How was Judas to do that? He operated in a religious culture that had certain ritual requirements regarding confession and forgiveness. When your own religious leaders abandon you to your sin, what choices are left? Judas took the only path that made sense to him. He saw himself as beyond redemption. With the psalmist, he would have cried out, “My anguish, my anguish! I writhe in pain! Oh, the walls of my heart!”
Jesus claimed that God the Father had granted him the very life of God, a life that the Son could freely dispense. In Jesus, we see the character and heart of God expressed in living, human, flesh. So deeply did Jesus identify with the tragic nature of human existence that, even in the throes of death, he could cry out, “Father, forgive them, for they do not know what they are doing” (Luke 23:34). When a person commits suicide, as in so many of the tragic areas of human life, they do not know what they are really doing. They believe they are submitting to the power of hopelessness, that hopelessness has the last word for them, and they are wrong. On the other side of this life, they will encounter the author of hope. How many on that side will hear the voice of the Son of God, and live?

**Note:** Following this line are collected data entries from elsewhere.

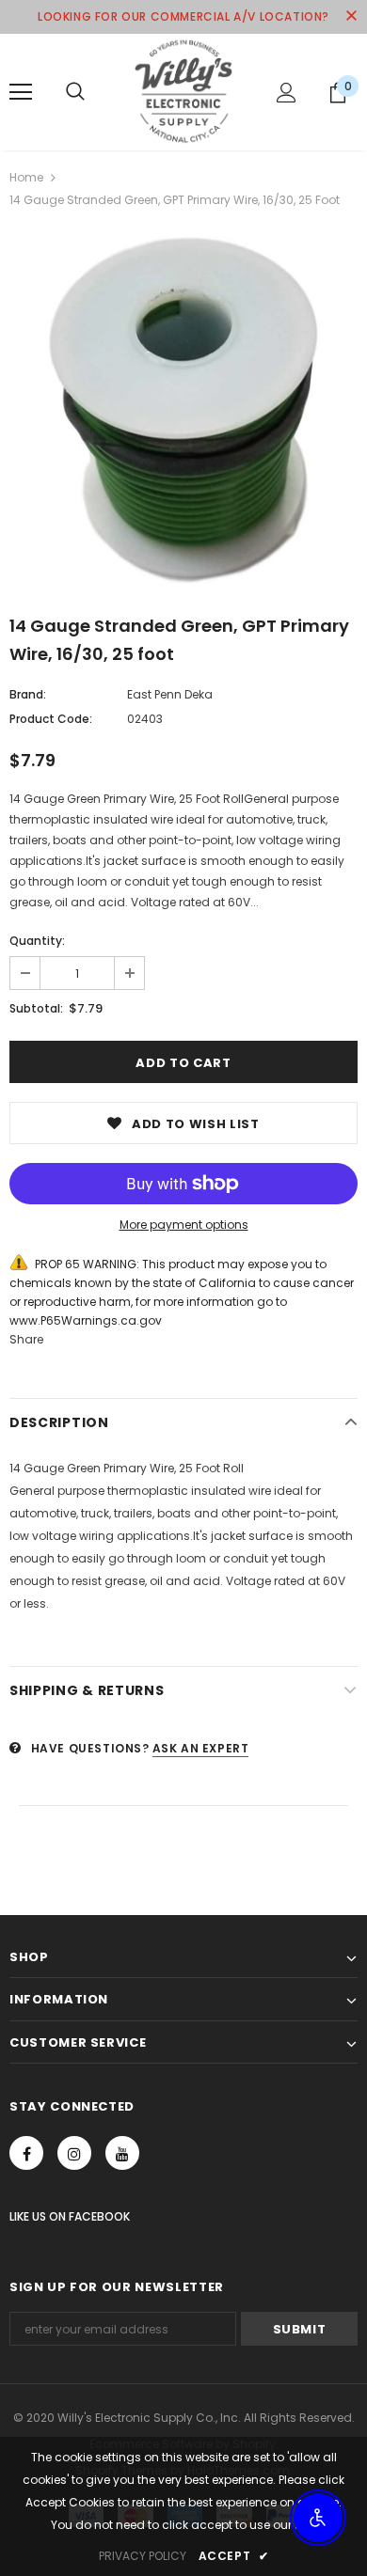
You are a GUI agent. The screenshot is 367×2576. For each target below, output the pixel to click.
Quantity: (37, 941)
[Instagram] (74, 2153)
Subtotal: (36, 1008)
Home (26, 177)
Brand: (27, 694)
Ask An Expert (200, 1748)
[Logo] (183, 91)
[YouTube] (122, 2153)
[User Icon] (286, 92)
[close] (351, 17)
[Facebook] (26, 2153)
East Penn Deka (170, 694)
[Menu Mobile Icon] (20, 92)
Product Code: (50, 719)
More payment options (184, 1225)
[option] (183, 410)
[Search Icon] (75, 92)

We should consider the boundaries and limits that we think we can impose on God’s love and forgiveness. The story of our Scriptures should inform us of the many attempts of the religious community to do that, only to find that God turns their certainties upside down with his generosity. While we can always refuse God’s love and demand a life without him—on either side of death—our theological theories that limit God do not have the power we try to grant to them.
In the life we will ultimately share in God’s new creation—a life beyond this one—it wouldn’t surprise me to bump into Judas along the way. I imagine him sitting by himself, maybe under a tree, staring off into space and saying to himself over and over again:
“Can it really be? Is it really true? I never really knew . . .”
It might take him a few thousand years to come to grips with the unimaginable generosity of God. And he will probably share that space with a lot of other people.